# Integrated gradients for transformers models

In this example, we apply the integrated gradients method to two different sentiment analysis models. The first one is a pretrained sentiment analysis model from the  [transformers](https://github.com/huggingface/transformers) library. The second model is a combination of a pretrained BERT model and a simple feed forward network. The feed forward network is trained on the IMDB dataset using the BERT output embeddings as features. 
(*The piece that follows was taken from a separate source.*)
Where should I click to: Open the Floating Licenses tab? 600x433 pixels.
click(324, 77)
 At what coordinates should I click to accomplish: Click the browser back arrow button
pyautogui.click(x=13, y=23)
In text classification models, integrated gradients define an attribution value for each word in the input sentence. The attributions are calculated considering the integral of the model  gradients with respect to the word embedding layer along a straight path from a baseline instance $x^\prime$ to the input instance $x.$ A description of the method can be found [here](https://docs.seldon.io/projects/alibi/en/latest/methods/IntegratedGradients.html). Integrated gradients was originally proposed in Sundararajan et al., ["Axiomatic Attribution for Deep Networks"](https://arxiv.org/abs/1703.01365)

In [1]:
import re
import os
os.environ["CUDA_DEVICE_ORDER"]="PCI_BUS_ID"   # see issue #152
os.environ["CUDA_VISIBLE_DEVICES"]="2"

import numpy as np
import tensorflow as tf
import matplotlib as mpl
import matplotlib.cm

from tqdm import tqdm
from transformers import TFAutoModelForSequenceClassification, AutoTokenizer
from transformers import BertTokenizerFast, TFBertModel, BertConfig
from alibi.explainers import IntegratedGradients
from tensorflow.keras.datasets import imdb
from tensorflow.keras.utils import to_categorical
from tensorflow.keras.preprocessing import sequence
from tensorflow.keras.optimizers import Adam
from tensorflow.keras.losses import SparseCategoricalCrossentropy

gpus = tf.config.experimental.list_physical_devices('GPU')
for gpu in gpus:
    tf.config.experimental.set_memory_growth(gpu, True)
    
%load_ext autoreload
%autoreload 2

Here we define some functions needed to process the data. For consistency with other [text examples](https://github.com/SeldonIO/alibi/blob/master/examples/integrated_gradients_imdb.ipynb) in alibi, we will use the IMDB dataset provided by keras. Since the dataset consists of reviews that are already tokenized, we need to decode each sentence and re-convert them into tokens using the BERT tokenizer.

In [2]:
def decode_sentence(x, reverse_index, unk_token: str = '[UNK]'):
    """ 
    Decodes the tokenized sentences from keras IMDB dataset into plain text.
    """
    # the `-3` offset is due to the special tokens used by keras
    # see https://stackoverflow.com/questions/42821330/restore-original-text-from-keras-s-imdb-dataset
    return " ".join([reverse_index.get(i - 3, unk_token) for i in x])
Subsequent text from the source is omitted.